SOURCE EXTRACT
>>

By Lewis Krauskopf
NEW YORK (Reuters) – Technology stocks are bearing the brunt of a recent market selloff, putting a spotlight on how an extended downturn in the sector could weigh on broader equity indexes.
After Monday’s sharp drop, the S&P 500 technology sector is down 6.7% since the overall S&P 500 closed at a record on Sept. 2, compared with a 5.2% decline for the broader index over that time.
The tech-heavy Nasdaq Composite, meanwhile, is down 7.3% from its Sept. 7 closing high, getting closer to marking a 10% correction.
The tumble comes amid a cluster of worries that hit markets in recent weeks, including a looming unwind of the Federal Reserve’s easy money policies, a jump in Treasury yields and a nasty battle among lawmakers over the U.S. debt ceiling.
Many investors are hesitant to cut their exposure to technology-focused stocks, which have led markets for most of the last decade and are expected to deliver strong earnings growth even if the economic climate worsens. Previous dips over the years have often been met by furious buying.
Still, a heavy weighting in broader indexes, comparatively elevated valuations and wide ownership have led some investors to worry over the repercussions of a prolonged period of underperformance for tech and tech-related names.
Here are a few of the metrics investors are studying as they weigh whether to stay the course in tech or pare back their holdings:
A CROWDED TRADE
Years of solid performance have made tech stocks a mainstay in portfolios across Wall Street, periodically spurring concerns that they may be susceptible to violent market swings if investors try to sell all at once.

<<

EXERCISE TASKS
• A. In the article on the tech selloff, how far is the Nasdaq Composite down from its Sept. 7 closing high?
• B. From the article on the tech selloff, extract the stretch from "By Lewis Krauskopf" through "broader equity indexes.", word for word.

PROVIDED DATA
>>

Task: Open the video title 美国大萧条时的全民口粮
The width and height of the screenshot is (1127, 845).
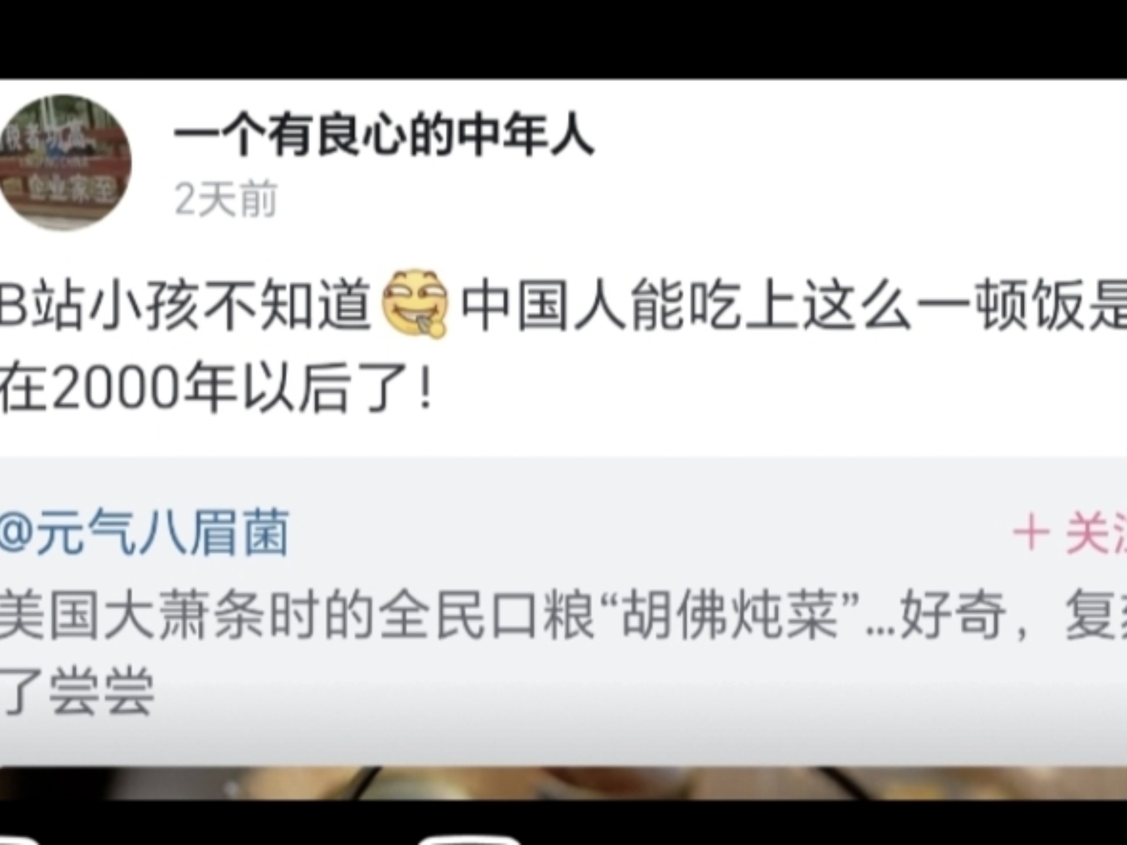Action: (297, 616)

<<

ANSWERS FOR THE TASKS
• A. It is down 7.3%.

• B.
By Lewis Krauskopf
NEW YORK (Reuters) – Technology stocks are bearing the brunt of a recent market selloff, putting a spotlight on how an extended downturn in the sector could weigh on broader equity indexes.